ECCELLENZE DEL SETTORE
Le industrie della Valle del Sacco hanno costituito l'eccellenza italiana del settore, di cui il dittatore si è servito anche dopo la Seconda guerra del Golfo. Senza contare che, almeno fino al 2006, la Simmel Difesa Spa di Colleferro ha venduto unità di ricambio per armamenti modificabili in vettori chimici all'Arabia Saudita.
Secondo il dossier di Legambiente “Armi chimiche: Un’eredità ancora pericolosa”, presentato a febbraio 2012, nell’area sono ancora attive produzioni belliche ma sull’inquinamento ci sono poche informazioni pubbliche, a causa del segreto militare e di una contaminazione complessa che deriva dalle diverse attività che si sono succedute negli anni in tutta la Valle del Sacco.
OMERTÀ MILITARE
L'omertà militare è a norma di legge, un po' come a Quirra in Sardegna: i Regi Decreti 635/40 e 1161/41 sono lì a testimoniare l'assenza di controlli in materia ambientale divenuta legge, un vaso di Pandora esploso nel 1990 con il ritrovamento di fusti tossici contenenti scarti di produzione delle aziende chimiche di Colleferro.
Una prima stima parla di 60 mila tonnellate di rifiuti bruciati all'interno del perimetro industriale di Colleferro, che ha diffuso veleni, pesticidi, diossine, metalli pesanti nei terreni, nell'aria e nelle acque del Sacco
Le sostanze tossiche nel fiume hanno inquinato tutta la catena alimentare
Il caso scoppiò nel 2005, quando 25 mucche vennero trovate morte avvelenate da arsenico lungo il fiume Sacco nei pressi di Anagni. I veleni prodotti dall'azienda, infatti, confluirono nel fiume e contaminarono bestiame e prodotti di 32 aziende bovine, una bufalina e nove ovine.

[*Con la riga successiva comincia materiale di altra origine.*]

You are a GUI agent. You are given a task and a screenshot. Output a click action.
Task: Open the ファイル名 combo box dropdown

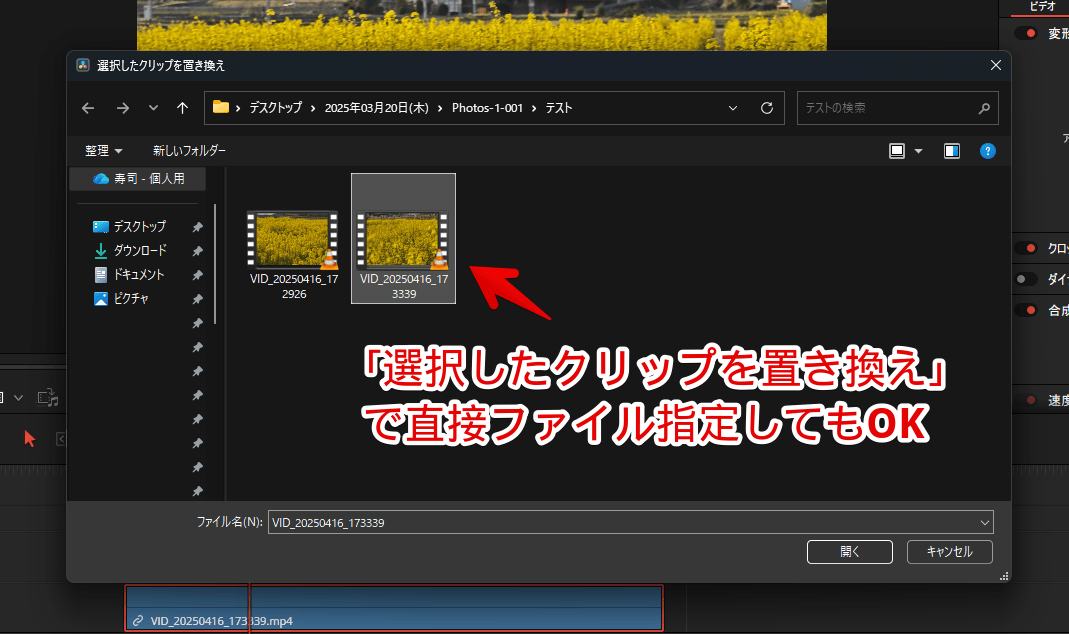[985, 522]
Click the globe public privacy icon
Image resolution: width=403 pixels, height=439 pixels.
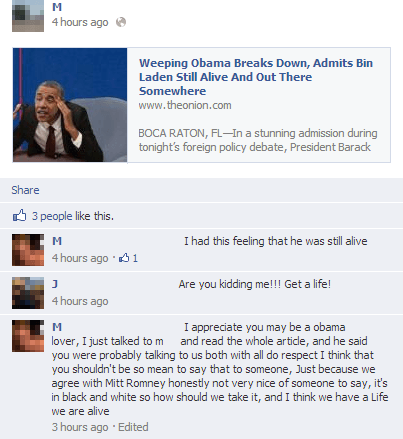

Le indagini epidemiologiche sono dei necrologi: dal 2006, da quando è stato dichiarato lo “stato di emergenza socio-economico-alimentare” nei comuni di Colleferro, Gavignano, Segni, Anagni, Murolo e Ferentino, i livelli di sostanze tossiche, tra cui mercurio, cromo, arsenico e diossine, sia nelle aree agricole sia in quelle industriali, non si sono affatto abbassati.
PESTICIDI NEGLI ALIMENTI
Secondo il rapporto dell'Asl Roma E del 2008, «le persone che hanno risieduto lungo il fiume hanno assorbito e accumulato nel tempo pesticidi organo clorurati soprattutto tramite la via alimentare. L’estesa indagine di biomonitoraggio ha dimostrato una contaminazione umana di carattere cronico da beta-esaclorocicloesano».
E ancora: «Il quadro di mortalità e di morbosità dei residenti nell’area di Colleferro,mostra valori più elevati per le patologie respiratorie in possibile rapporto con la contaminazione cronica ambientale».
TUMORI IN AUMENTO
Il rapporto segnala inoltre, «la presenza di alcune patologie (tumore del fegato, diabete) in possibile rapporto con la contaminazione chimica», mentre «i lavoratori che hanno prestato servizio agli impianti chimici e alle carrozze ferroviarie presentano un aumento della frequenza di alcune forme tumorali (tumore della vescica e della pleura) in presumibile rapporto con l’attività lavorativa svolta».
Facile immaginare che, in questo contesto ambientale, il caso dell'Italcementi rappresenti qualcosa di più di un semplice caso di illecito ambientale.